Artikel 166 Rv eerste lid bepaalt dat indien bewijs door getuigen bij de wet is toegelaten de rechter een getuigenverhoor beveelt wanneer een van de partijen het verzoekt en de door hem te bewijzen aangeboden feiten betwist zijn en tot de beslissing van de zaak kunnen leiden. Een partij moet dus allereerst het verzoek hebben gedaan. Dat noemen we een bewijsaanbod. Zo’n aanbod moet volgens de Hoge Raad ter zake dienend zijn en voldoende gespecificeerd zijn. Het advies is om, zeker als eisende partij, bij het bewijsaanbod duidelijk aan te geven welke getuigen zouden kunnen verklaren én waarover. Als dit aanbod voldoende is, de wederpartij e.e.a. heeft betwist en het getuigenbewijs tot een beslissing van de zaak kan leiden (de getuigen moeten wel over een serieus punt kunnen verklaren), dan moet de rechter het bewijs toestaan (uitzonderingen daargelaten).
Een getuigenverklaring kan ingevolge artikel 163 Rv slechts als bewijs dienen voor zover deze betrekking heeft op aan de getuige uit eigen waarneming bekende feiten. In ons rechtssysteem mogen getuigen verklaren over iets wat ze zelf hebben waargenomen maar ook over iets wat ze van anderen hebben gehoord (‘hearsay’). Hierbij geldt natuurlijk wel dat de rechter doorgaans meer waarde zal hechten aan een verklaring over wat de getuige zelf heeft gezien of heeft gehoord. In het algemeen geldt ook dat een rechter behoedzaam zal omgaan met verklaringen van een getuige die zelf een belang heeft bij de uitkomst van de zaak (zoals een partijgetuige) of een getuige die een bepaalde relatie bij een van de partijen heeft (denk aan een werknemer).
Hoewel schriftelijk bewijs vaak (veel) sterker is, kan getuigenbewijs toch uitkomst bieden.
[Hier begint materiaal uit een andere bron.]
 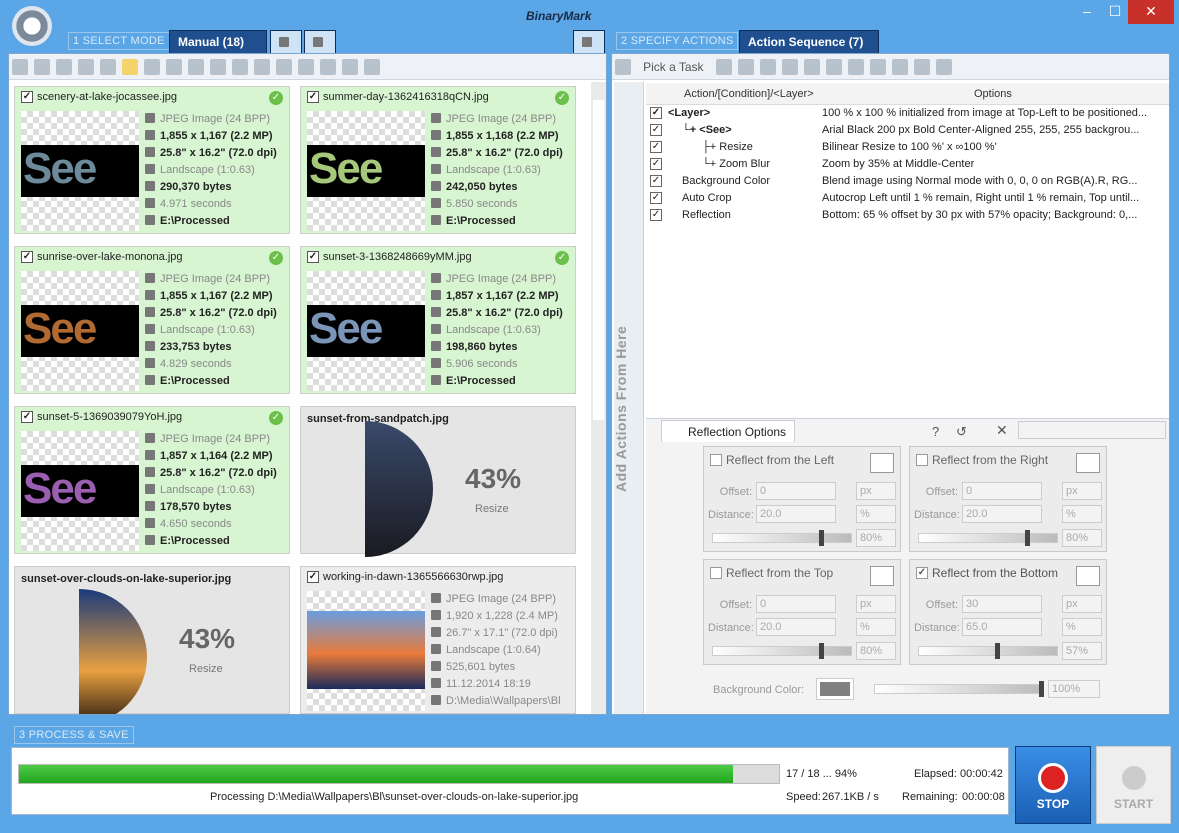 What do you see at coordinates (1087, 12) in the screenshot?
I see `minimize-button: –` at bounding box center [1087, 12].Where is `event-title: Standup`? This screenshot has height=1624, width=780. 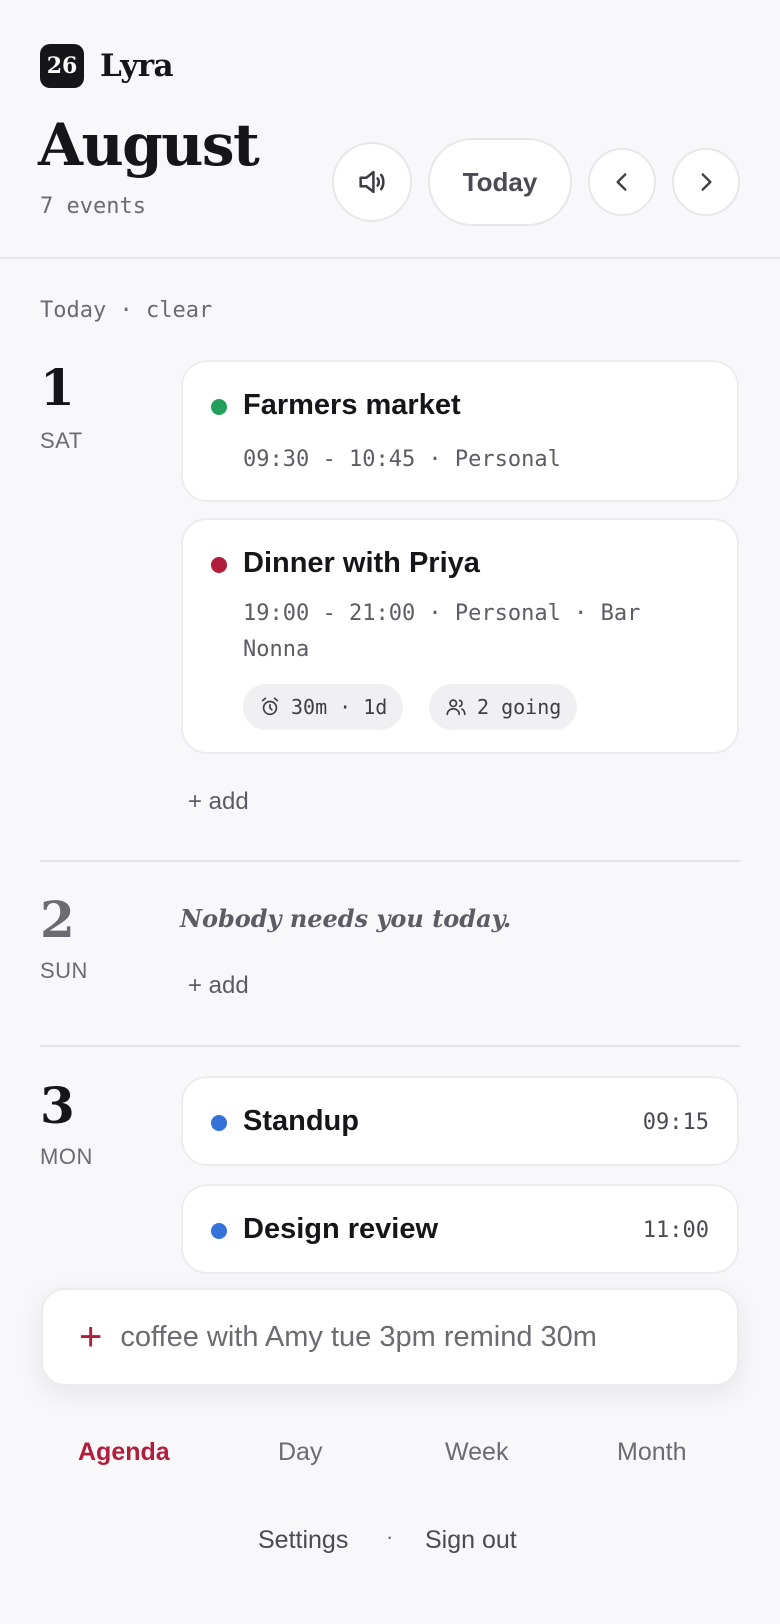
event-title: Standup is located at coordinates (301, 1121).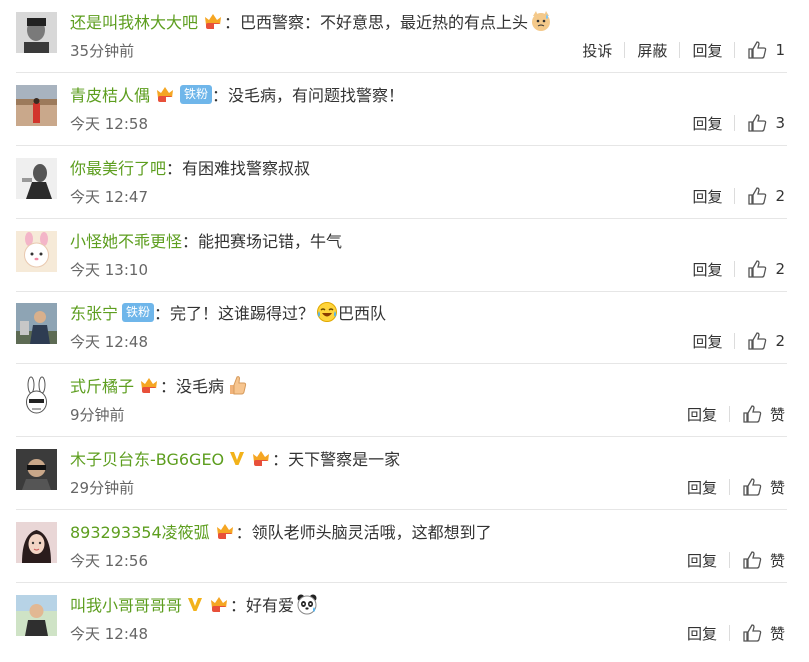  I want to click on comment-time: 29分钟前, so click(102, 488).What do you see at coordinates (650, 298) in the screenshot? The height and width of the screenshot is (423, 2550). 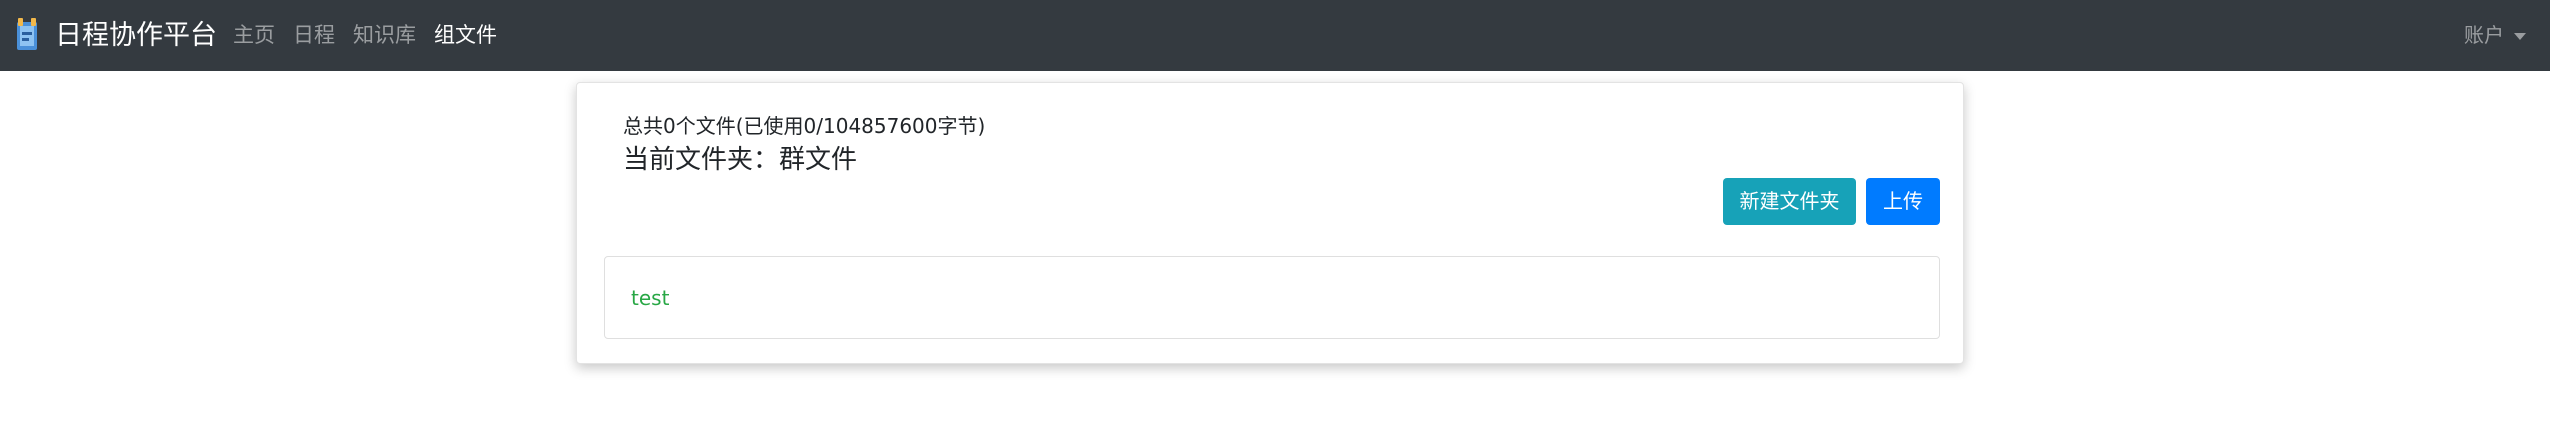 I see `file-list-item: test` at bounding box center [650, 298].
Er zijn ook zeker voorbeelden in de rechtspraak te vinden waar een partij door een getuigenverklaring de winst heeft weten binnen te slepen. Denk aan het klassieke arrest Van Geest/Nederlof uit 1989 waarin (mede) op grond van een getuigenverklaring de zaak gewonnen werd. Een vriend van de koper van een tweedehandsauto was bij het verkoopgesprek en uiteindelijk vond de rechter mede op grond van dienst verklaring dat de eisende partij gelijk had.
Juridisch advies
Ons algemene advies is echter om het niet op getuigenbewijs aan te laten komen. Probeer te allen tijde goed schriftelijk bewijs te hebben, zodat het niet tot een getuigenverhoor hoeft te komen.